A field-theoretic approach to nonequilibrium work identities

TL;DR

This paper develops a field-theoretic framework for nonequilibrium work relations, deriving exact identities and symmetries that extend fluctuation-dissipation relations to non-stationary systems, with potential experimental applications.

Contribution

It introduces a novel field-theoretic approach to derive and generalize nonequilibrium work identities, linking Jarzynski's equality to symmetries and supersymmetry in stochastic dynamics.

Findings

Derived Jarzynski's equality via dynamical symmetries.

Generalized fluctuation-dissipation relations for non-stationary states.

Connected work identities to Ward-Takahashi identities.

Abstract

We study nonequilibrium work relations for a space-dependent field with stochastic dynamics (Model A). Jarzynski's equality is obtained through symmetries of the dynamical action in the path integral representation.

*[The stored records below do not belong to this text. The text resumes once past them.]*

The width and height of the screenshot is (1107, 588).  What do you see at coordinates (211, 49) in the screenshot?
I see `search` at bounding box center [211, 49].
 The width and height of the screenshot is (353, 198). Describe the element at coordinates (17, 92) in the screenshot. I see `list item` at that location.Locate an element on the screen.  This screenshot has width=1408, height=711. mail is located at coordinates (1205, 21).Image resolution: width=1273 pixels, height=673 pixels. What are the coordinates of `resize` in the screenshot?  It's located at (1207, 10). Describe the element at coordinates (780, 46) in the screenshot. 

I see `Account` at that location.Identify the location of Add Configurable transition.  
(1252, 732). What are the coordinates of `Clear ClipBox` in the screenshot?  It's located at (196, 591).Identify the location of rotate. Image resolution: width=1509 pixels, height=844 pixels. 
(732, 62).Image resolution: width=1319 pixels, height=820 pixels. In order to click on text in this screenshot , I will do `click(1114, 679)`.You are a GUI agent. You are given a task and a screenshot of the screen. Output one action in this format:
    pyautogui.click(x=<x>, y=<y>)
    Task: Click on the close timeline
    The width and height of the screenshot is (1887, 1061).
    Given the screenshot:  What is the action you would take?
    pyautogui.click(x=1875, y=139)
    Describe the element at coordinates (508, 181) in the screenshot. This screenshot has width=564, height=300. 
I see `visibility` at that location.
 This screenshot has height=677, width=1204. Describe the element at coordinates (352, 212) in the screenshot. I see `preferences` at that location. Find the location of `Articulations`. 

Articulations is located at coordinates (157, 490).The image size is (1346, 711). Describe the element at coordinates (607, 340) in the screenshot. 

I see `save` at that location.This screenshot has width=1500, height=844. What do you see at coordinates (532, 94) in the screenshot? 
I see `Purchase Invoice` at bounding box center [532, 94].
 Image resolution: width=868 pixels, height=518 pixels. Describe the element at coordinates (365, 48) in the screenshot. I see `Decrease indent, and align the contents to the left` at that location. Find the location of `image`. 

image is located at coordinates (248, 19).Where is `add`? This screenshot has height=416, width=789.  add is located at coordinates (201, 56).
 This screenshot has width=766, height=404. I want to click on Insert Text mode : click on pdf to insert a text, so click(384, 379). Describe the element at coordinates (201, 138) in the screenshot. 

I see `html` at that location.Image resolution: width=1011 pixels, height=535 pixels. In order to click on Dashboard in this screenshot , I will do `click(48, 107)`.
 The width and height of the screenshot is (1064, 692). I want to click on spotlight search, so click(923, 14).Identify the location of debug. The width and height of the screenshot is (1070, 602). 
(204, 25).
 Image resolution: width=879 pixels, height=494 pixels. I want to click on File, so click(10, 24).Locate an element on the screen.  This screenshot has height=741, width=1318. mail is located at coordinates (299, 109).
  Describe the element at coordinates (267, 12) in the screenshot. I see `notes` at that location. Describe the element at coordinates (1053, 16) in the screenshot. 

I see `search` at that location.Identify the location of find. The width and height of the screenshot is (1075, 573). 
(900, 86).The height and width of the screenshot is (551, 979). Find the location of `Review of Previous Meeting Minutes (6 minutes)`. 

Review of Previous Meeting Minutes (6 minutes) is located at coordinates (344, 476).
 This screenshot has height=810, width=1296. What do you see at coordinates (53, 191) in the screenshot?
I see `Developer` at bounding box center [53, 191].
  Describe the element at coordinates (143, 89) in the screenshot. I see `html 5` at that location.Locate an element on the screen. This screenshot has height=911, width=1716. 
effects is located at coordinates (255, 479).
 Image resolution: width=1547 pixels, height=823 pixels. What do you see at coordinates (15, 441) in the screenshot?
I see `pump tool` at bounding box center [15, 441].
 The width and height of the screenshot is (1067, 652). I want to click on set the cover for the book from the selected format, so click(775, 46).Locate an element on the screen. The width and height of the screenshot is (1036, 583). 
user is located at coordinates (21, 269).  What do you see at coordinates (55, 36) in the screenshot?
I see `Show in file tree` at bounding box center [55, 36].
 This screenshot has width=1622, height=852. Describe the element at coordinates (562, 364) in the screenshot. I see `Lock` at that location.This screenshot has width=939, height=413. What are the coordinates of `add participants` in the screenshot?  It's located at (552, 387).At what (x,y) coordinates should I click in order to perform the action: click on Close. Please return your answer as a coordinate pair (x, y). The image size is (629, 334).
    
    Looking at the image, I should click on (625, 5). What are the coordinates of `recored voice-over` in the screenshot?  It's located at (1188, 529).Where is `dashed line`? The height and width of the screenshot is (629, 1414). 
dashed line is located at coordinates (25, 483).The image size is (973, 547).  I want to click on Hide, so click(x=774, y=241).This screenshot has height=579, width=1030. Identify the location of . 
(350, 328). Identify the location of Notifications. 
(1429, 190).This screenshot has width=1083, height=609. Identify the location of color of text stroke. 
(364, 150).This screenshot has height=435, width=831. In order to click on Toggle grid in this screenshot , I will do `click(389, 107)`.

We derive a set of exact identities that generalize the fluctuation-dissipation relations to non-stationary and far-from-equilibrium situations. These identities are prone to experimental verification. Furthermore, we show that a well-studied invariance of the Langevin equation under supersymmetry, which is known to be broken when the external potential is time-dependent, can be partially restored by adding to the action a term which is precisely Jarzynski's work. The work identities can then be retrieved as consequences of the associated Ward-Takahashi identities.